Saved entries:

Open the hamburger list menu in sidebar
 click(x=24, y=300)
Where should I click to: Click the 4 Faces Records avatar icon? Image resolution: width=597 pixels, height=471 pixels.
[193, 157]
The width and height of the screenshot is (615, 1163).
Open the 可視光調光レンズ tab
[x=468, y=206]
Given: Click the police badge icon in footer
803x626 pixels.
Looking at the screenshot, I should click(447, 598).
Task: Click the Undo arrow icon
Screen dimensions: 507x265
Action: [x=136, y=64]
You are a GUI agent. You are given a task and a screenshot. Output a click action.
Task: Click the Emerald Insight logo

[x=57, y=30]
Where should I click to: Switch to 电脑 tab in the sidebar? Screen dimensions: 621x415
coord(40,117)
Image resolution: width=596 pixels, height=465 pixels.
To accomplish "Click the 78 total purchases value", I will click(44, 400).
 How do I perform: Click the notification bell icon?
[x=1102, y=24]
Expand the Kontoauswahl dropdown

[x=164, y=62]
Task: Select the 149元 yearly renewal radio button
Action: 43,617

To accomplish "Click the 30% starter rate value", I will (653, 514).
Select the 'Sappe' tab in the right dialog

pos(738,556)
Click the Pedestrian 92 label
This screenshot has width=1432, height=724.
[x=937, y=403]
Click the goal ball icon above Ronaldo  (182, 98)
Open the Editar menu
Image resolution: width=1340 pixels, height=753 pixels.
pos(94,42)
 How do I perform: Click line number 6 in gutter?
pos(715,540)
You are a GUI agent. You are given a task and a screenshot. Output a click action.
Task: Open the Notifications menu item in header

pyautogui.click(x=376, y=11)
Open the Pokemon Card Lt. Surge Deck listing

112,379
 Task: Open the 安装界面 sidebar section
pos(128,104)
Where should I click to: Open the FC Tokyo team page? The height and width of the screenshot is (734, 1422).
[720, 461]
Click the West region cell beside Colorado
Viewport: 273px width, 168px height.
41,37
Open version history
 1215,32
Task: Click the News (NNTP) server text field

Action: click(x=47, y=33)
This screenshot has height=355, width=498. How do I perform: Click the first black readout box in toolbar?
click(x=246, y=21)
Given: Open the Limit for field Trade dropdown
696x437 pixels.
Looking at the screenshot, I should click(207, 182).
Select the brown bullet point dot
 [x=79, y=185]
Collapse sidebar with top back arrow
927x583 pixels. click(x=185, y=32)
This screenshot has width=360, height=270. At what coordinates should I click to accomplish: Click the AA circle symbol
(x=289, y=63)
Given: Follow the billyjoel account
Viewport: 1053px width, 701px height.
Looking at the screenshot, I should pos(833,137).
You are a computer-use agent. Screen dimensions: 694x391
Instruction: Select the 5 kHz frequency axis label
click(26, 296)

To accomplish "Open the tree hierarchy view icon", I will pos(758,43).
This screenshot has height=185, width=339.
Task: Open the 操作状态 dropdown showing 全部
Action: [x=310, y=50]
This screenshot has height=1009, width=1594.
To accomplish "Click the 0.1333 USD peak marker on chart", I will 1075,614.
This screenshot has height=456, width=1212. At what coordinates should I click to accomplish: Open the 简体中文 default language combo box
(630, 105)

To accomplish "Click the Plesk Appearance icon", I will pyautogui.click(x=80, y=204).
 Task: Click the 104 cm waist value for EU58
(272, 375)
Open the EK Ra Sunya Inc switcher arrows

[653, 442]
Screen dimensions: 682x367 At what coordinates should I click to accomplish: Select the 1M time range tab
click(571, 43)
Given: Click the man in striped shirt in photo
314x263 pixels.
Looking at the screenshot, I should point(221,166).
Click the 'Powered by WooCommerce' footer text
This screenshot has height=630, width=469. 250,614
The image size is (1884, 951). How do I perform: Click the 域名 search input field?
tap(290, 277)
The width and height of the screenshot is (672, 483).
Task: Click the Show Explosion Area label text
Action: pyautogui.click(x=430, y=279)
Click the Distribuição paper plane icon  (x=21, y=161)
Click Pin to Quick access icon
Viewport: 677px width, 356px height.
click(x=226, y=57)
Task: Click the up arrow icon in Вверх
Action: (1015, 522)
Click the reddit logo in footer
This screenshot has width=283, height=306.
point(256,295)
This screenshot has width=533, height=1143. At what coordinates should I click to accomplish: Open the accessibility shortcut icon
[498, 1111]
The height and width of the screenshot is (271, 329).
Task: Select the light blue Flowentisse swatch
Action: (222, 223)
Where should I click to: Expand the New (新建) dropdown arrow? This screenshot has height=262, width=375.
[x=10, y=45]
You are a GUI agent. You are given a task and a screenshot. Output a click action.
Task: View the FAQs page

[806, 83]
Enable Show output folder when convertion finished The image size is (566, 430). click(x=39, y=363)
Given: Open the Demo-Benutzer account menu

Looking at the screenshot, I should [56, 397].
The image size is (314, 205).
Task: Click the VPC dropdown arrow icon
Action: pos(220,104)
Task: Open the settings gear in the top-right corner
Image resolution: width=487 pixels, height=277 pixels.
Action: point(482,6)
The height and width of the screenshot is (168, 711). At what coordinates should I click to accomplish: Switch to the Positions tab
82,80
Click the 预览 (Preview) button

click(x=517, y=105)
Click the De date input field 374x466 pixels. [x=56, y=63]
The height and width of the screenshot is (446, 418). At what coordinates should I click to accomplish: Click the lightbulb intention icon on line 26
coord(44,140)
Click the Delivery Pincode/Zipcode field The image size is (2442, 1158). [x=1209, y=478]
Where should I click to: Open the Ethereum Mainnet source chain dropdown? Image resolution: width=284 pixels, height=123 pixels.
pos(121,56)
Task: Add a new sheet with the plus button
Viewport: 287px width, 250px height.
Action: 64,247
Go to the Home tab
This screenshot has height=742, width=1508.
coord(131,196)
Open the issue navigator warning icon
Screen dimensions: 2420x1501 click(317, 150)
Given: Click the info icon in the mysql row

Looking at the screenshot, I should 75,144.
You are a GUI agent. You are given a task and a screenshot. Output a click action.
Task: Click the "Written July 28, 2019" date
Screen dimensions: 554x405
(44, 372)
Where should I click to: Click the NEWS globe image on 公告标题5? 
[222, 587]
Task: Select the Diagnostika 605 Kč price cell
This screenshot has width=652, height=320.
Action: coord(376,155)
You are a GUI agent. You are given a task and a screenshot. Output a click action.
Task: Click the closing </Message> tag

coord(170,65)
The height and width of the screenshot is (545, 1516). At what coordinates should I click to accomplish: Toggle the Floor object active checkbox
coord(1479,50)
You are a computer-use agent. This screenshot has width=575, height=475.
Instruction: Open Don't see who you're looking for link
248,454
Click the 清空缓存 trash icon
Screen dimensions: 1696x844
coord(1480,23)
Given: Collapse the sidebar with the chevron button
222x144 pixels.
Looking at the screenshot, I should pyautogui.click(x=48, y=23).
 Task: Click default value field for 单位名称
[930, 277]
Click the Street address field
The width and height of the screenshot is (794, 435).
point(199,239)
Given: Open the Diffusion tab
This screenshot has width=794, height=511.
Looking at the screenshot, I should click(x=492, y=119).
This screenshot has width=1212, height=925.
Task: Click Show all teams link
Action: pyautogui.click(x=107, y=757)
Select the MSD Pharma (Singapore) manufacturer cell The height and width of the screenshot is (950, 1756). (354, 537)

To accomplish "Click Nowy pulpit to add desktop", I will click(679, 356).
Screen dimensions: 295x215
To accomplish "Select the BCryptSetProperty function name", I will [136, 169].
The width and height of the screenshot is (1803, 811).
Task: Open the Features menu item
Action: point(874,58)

> **Goal of the exercise**
Please arrange the lines of the data from the one holding "Select the MSD" through the end, inclusive, as a Markdown table with columns "No." and "Entry", numbering each line and omitting blank lines.

> **Output for this exercise**
| No. | Entry |
|---|---|
| 1 | Select the MSD Pharma (Singapore) manufacturer cell The height and width of the screenshot is (950, 1756). (354, 537) |
| 2 | To accomplish "Click Nowy pulpit to add desktop", I will click(679, 356). |
| 3 | Screen dimensions: 295x215 |
| 4 | To accomplish "Select the BCryptSetProperty function name", I will [136, 169]. |
| 5 | The width and height of the screenshot is (1803, 811). |
| 6 | Task: Open the Features menu item |
| 7 | Action: point(874,58) |